Application pratique : répéter ces phrases seule, puis devant des amis, jusqu’à ce qu’elles deviennent naturelles. Utiliser ce script pour remplacer les réponses automatiques habituelles.

Mei commence à libérer sa voix

Le soir même, après le service, Mei effleure le coin de son carnet. Elle relit ses colonnes du journal à deux voix et décide d’envoyer un détail d’illustration à sa mère. Elle ajoute une légende courte, presque factuelle, et attend. La réponse de Li mêle étonnement et curiosité, sans critique immédiate. Mei évalue son anxiété : 5 sur 10. C’est un progrès notable par rapport à la semaine passée. Elle se souvient qu’au vernissage, elle avait réussi à nommer son embarras. Ce geste a créé ce que Winnicott appelle un “espace transitionnel”, une zone où l’on peut explorer le réel sans se sentir menacé.

Dans les jours qui suivent, Mei poursuit son exposition graduée : une photo partielle, puis une œuvre complète. Elle ne cherche pas une ovation, mais une reconnaissance de son existence propre. Son perfectionnisme diminue car les retours, même s’ils sont parfois maladroits, deviennent des informations utiles plutôt que des sentences. Océane continue de l’encourager et M. Dubois lui apporte des conseils techniques qui renforcent sa légitimité. Mei ne change pas radicalement de personnalité, mais elle découvre qu’elle peut faire évoluer le regard de ses parents sans se renier.

Ce processus s’inscrit dans la continuité de ses apprentissages : identifier l’émotion, la nommer et agir de manière mesurée. Les outils de régulation émotionnelle s’additionnent. Le faux self ne disparaît pas instantanément, mais il ne dicte plus toutes ses réactions. Mei ressent une nouvelle fluidité entre son univers créatif et le cadre familial. Elle commence à raconter, par touches successives, qui elle est vraiment.

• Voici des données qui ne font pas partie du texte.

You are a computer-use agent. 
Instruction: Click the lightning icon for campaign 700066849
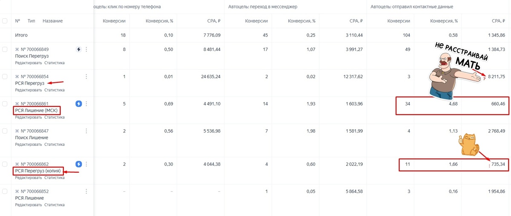(x=78, y=49)

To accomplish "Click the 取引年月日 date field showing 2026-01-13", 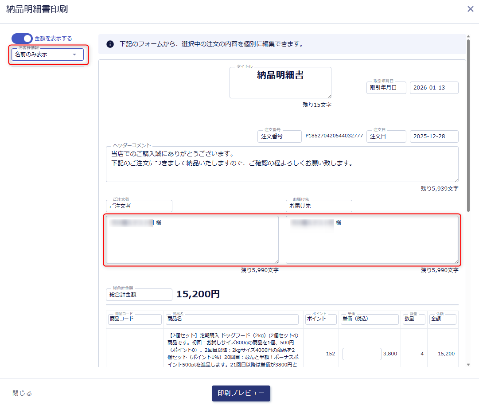I will click(434, 88).
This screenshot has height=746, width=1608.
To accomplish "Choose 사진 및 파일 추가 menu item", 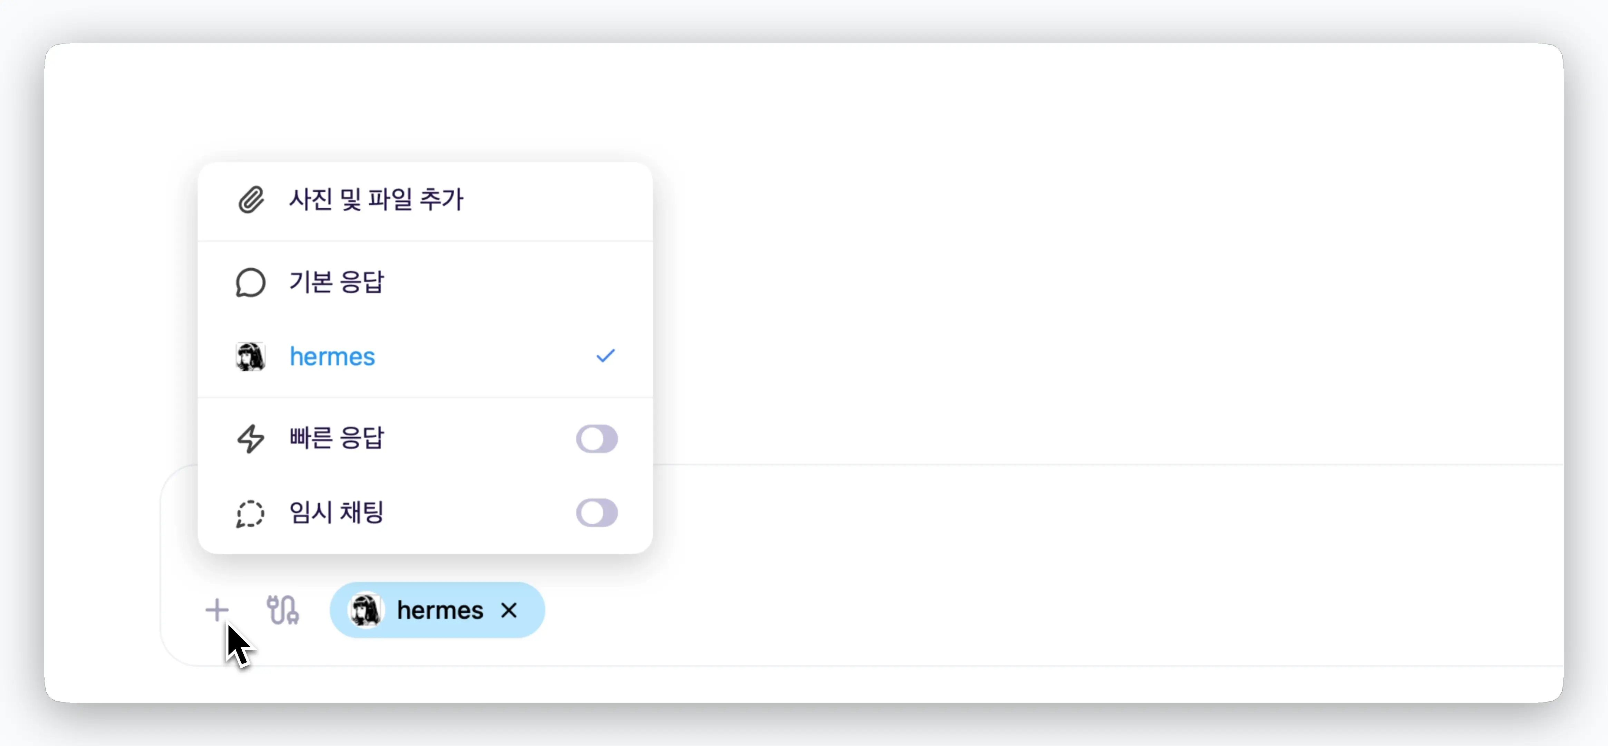I will point(425,200).
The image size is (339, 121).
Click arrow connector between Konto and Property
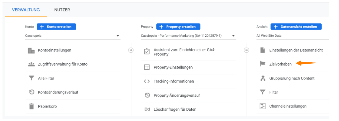[x=131, y=50]
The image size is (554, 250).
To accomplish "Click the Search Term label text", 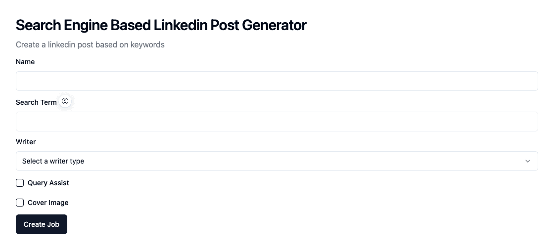I will 36,102.
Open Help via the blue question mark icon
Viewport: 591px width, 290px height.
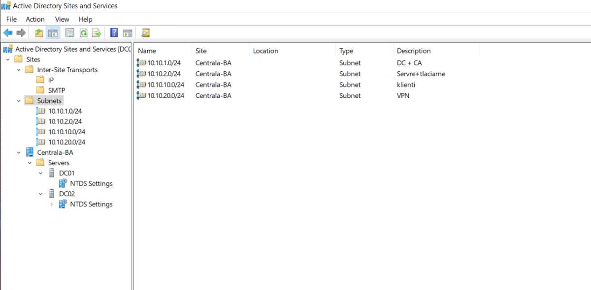pos(114,33)
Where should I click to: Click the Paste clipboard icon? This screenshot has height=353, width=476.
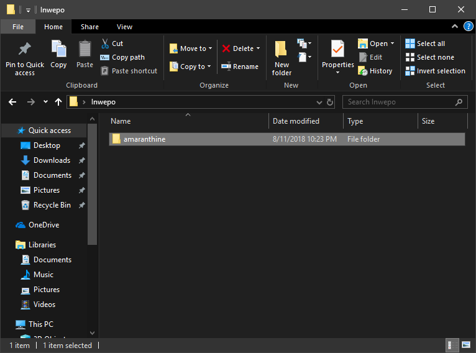click(85, 50)
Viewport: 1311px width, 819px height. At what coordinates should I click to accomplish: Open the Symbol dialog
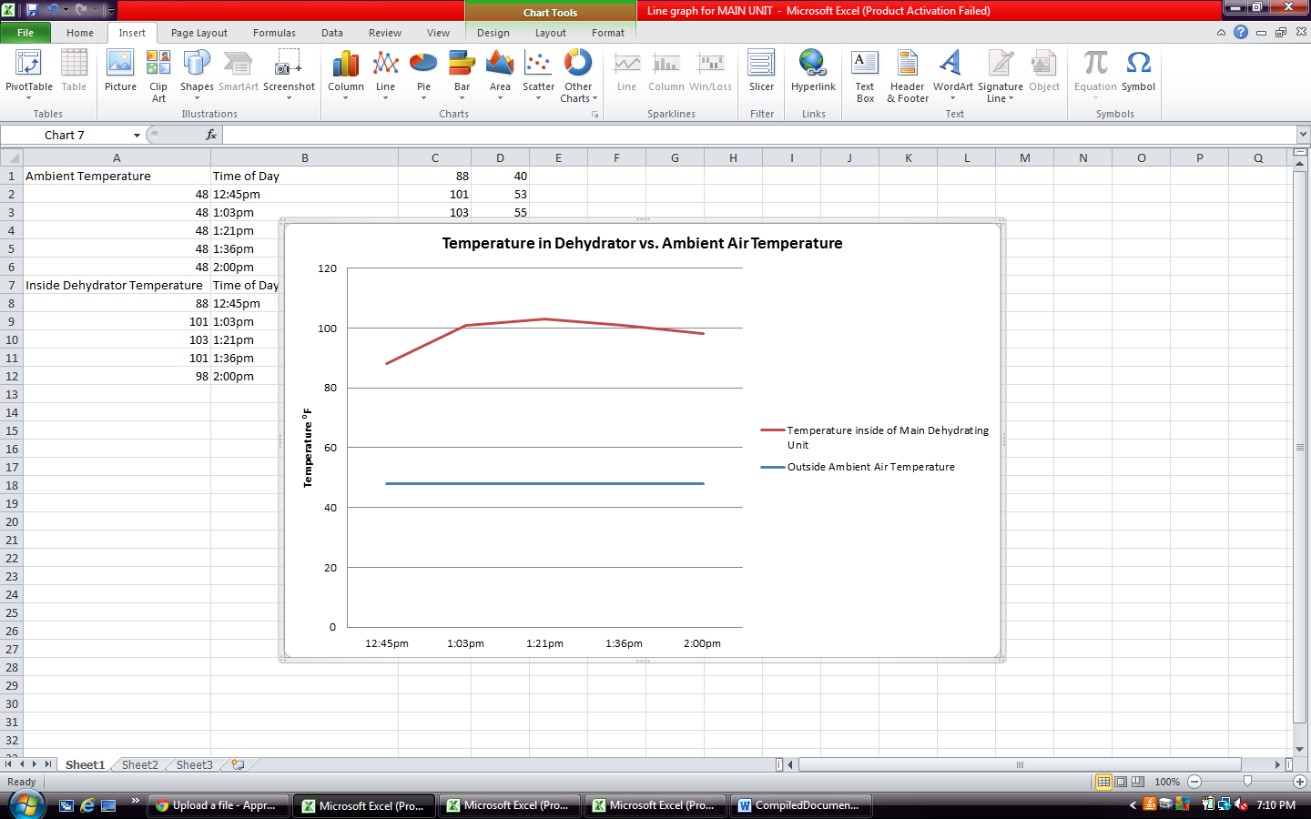pos(1138,71)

Réconcilier le vrai self et le faux self face à ses parents demande du temps et de la patience envers soi-même. Pour Mei, le point de départ a été de repérer le mécanisme de conformité. Comprendre le faux self (Winnicott) lui donne une direction, et les exercices pratiques sont des outils pour avancer sans se mettre en danger. Les changements sont concrets, même s’ils restent progressifs.

Si vous vous reconnaissez dans le parcours de Mei, gardez à l’esprit que cette adaptation n’est pas un défaut, mais une stratégie de protection élaborée durant l’enfance. Faire évoluer cette dynamique peut demander l’appui d’un professionnel, surtout si la souffrance est ancrée. Un psychologue ou un thérapeute peut aider à explorer ces schémas en toute sécurité.

Soyez indulgent avec votre propre rythme. Comme Mei, commencez par des actions simples : nommer, écrire, montrer par petites étapes. Cela ne modifie pas le passé, mais cela permet de reprendre la main sur votre manière d’exister auprès des autres. Le vrai self n’a pas besoin d’atteindre la perfection pour avoir le droit de s’exprimer.